Work instructions. Reproduce the lines between the line holding "Open the Previous" and the line holding "The height and width of the screenshot is (700, 946).", inclusive, with no changes.

-=-=-

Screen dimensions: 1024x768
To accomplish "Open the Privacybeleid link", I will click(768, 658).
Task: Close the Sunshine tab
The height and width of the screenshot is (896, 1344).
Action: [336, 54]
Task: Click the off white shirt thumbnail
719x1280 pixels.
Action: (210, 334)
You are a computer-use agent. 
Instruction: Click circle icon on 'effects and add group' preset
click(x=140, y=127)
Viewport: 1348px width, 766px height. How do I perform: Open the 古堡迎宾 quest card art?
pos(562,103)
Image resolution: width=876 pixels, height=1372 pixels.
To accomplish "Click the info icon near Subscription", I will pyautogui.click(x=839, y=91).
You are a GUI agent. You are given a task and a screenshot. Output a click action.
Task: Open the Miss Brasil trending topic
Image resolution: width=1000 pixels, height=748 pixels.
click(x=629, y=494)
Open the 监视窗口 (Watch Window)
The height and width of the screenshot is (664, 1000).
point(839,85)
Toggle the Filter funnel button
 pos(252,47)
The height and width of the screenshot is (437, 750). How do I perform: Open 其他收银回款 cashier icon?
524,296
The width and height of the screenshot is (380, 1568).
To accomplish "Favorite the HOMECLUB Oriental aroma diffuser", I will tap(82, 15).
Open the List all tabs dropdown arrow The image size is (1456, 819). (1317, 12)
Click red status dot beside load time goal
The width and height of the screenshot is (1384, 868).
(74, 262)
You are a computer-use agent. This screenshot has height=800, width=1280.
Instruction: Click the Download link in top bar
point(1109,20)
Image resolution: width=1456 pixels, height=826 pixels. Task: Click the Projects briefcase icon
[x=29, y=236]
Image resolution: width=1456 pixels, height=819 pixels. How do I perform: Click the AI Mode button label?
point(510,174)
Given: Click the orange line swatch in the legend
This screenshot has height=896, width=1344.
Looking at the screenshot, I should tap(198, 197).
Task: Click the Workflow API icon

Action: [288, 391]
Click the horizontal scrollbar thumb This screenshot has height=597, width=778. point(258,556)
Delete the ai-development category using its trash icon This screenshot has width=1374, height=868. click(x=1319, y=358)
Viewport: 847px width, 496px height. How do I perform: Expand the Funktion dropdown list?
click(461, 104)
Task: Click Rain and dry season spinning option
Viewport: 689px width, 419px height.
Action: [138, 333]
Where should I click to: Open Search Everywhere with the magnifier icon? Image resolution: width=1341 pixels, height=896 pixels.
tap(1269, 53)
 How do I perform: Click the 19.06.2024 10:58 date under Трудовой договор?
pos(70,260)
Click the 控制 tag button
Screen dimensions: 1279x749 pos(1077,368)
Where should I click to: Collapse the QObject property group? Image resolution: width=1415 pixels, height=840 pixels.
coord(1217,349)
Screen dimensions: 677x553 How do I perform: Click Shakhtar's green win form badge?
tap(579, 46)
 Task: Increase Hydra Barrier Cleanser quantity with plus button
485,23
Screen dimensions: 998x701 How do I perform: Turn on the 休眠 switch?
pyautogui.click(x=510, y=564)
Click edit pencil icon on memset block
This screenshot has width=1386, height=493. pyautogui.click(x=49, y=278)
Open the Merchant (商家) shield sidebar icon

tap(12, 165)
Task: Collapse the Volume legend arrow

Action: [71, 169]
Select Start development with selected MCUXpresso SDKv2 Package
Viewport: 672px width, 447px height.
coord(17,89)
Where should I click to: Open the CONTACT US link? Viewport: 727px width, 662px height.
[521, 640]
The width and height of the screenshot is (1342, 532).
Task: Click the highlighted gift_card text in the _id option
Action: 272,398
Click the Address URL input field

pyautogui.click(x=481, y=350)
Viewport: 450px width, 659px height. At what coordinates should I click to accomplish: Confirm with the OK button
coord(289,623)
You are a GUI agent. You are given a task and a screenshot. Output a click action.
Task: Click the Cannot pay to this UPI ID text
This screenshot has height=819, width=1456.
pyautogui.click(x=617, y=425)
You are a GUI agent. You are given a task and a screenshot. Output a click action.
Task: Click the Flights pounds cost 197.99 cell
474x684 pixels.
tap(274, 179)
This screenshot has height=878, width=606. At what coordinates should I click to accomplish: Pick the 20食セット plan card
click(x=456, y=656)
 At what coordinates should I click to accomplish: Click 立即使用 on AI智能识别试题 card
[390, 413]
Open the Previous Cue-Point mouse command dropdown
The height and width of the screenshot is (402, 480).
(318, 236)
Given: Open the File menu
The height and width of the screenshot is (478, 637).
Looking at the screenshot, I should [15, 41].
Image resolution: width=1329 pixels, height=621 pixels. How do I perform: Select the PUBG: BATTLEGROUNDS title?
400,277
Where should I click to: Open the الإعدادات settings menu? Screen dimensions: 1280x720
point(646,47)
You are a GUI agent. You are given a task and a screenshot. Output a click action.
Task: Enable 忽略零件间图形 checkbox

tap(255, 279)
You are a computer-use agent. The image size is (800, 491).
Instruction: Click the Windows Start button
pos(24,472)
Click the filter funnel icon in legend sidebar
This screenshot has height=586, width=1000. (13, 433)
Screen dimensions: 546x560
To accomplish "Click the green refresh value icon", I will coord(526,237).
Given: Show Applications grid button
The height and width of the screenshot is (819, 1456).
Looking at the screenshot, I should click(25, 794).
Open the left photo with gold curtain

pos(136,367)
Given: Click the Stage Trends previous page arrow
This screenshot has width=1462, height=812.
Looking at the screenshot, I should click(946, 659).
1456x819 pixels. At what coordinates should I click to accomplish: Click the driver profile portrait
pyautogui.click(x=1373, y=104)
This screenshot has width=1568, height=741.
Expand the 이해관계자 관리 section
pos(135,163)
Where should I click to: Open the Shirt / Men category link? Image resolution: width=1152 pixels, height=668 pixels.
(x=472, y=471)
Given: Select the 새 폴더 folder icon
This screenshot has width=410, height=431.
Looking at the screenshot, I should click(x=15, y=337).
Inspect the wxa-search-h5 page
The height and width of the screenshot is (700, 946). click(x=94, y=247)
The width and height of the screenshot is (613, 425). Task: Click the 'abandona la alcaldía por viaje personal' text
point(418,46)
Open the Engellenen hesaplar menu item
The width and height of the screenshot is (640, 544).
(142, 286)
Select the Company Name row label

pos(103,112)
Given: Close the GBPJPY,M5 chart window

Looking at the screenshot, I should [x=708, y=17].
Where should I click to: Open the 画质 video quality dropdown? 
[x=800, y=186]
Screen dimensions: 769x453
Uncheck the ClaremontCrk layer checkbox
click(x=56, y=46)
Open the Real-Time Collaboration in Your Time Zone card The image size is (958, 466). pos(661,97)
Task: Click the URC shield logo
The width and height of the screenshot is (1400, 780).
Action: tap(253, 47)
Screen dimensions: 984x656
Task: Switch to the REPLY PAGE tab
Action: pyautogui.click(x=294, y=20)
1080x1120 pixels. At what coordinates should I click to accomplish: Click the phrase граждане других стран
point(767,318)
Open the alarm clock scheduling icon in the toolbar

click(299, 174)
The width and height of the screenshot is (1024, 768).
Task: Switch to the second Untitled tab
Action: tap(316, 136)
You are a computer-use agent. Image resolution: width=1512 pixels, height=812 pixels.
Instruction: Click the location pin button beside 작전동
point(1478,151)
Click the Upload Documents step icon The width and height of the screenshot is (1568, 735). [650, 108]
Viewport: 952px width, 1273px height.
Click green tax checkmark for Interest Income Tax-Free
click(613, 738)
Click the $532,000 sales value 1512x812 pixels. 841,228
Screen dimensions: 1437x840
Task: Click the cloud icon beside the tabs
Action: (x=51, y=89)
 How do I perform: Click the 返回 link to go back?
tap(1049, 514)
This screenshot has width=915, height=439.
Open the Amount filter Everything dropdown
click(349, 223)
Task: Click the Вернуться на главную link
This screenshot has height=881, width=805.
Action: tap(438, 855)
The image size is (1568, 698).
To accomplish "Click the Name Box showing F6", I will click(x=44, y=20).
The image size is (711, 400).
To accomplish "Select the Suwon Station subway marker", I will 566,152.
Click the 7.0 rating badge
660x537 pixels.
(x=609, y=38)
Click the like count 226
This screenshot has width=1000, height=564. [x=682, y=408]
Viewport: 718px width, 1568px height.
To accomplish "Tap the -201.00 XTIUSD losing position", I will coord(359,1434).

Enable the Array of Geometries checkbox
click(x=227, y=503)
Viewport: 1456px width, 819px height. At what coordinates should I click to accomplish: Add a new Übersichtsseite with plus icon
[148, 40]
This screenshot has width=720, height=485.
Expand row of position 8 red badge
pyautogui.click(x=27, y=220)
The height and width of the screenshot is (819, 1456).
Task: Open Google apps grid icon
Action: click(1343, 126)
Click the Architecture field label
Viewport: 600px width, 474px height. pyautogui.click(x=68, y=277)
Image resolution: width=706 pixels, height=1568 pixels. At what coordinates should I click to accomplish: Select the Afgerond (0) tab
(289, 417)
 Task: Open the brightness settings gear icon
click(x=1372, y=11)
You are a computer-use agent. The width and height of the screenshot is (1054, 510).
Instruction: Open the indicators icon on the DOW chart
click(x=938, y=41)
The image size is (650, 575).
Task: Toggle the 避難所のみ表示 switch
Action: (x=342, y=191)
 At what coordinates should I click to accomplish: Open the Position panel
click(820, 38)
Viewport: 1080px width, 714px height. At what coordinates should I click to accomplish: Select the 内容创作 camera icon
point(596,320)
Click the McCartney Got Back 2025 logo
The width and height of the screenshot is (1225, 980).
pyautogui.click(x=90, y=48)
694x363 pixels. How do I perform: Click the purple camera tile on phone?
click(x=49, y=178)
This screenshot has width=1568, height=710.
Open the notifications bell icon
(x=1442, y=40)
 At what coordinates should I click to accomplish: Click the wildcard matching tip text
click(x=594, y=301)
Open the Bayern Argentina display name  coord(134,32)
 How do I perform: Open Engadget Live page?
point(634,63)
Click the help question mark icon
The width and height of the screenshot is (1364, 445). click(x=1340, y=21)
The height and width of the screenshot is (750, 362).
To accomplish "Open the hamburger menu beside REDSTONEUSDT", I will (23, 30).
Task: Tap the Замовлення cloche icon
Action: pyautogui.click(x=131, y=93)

-=-=-

Problem solution.
Open the Previous Cue-Point mouse command dropdown
The height and width of the screenshot is (402, 480).
(318, 236)
Given: Open the File menu
The height and width of the screenshot is (478, 637).
Looking at the screenshot, I should [15, 41].
Image resolution: width=1329 pixels, height=621 pixels. How do I perform: Select the PUBG: BATTLEGROUNDS title?
400,277
Where should I click to: Open the الإعدادات settings menu? Screen dimensions: 1280x720
point(646,47)
You are a GUI agent. You are given a task and a screenshot. Output a click action.
Task: Enable 忽略零件间图形 checkbox

tap(255, 279)
You are a computer-use agent. The image size is (800, 491).
Instruction: Click the Windows Start button
pos(24,472)
Click the filter funnel icon in legend sidebar
This screenshot has height=586, width=1000. (13, 433)
Screen dimensions: 546x560
To accomplish "Click the green refresh value icon", I will coord(526,237).
Given: Show Applications grid button
The height and width of the screenshot is (819, 1456).
Looking at the screenshot, I should click(25, 794).
Open the left photo with gold curtain

pos(136,367)
Given: Click the Stage Trends previous page arrow
This screenshot has width=1462, height=812.
Looking at the screenshot, I should click(946, 659).
1456x819 pixels. At what coordinates should I click to accomplish: Click the driver profile portrait
pyautogui.click(x=1373, y=104)
This screenshot has width=1568, height=741.
Expand the 이해관계자 관리 section
pos(135,163)
Where should I click to: Open the Shirt / Men category link? Image resolution: width=1152 pixels, height=668 pixels.
(x=472, y=471)
Given: Select the 새 폴더 folder icon
This screenshot has width=410, height=431.
Looking at the screenshot, I should click(x=15, y=337).
Inspect the wxa-search-h5 page
The height and width of the screenshot is (700, 946). click(x=94, y=247)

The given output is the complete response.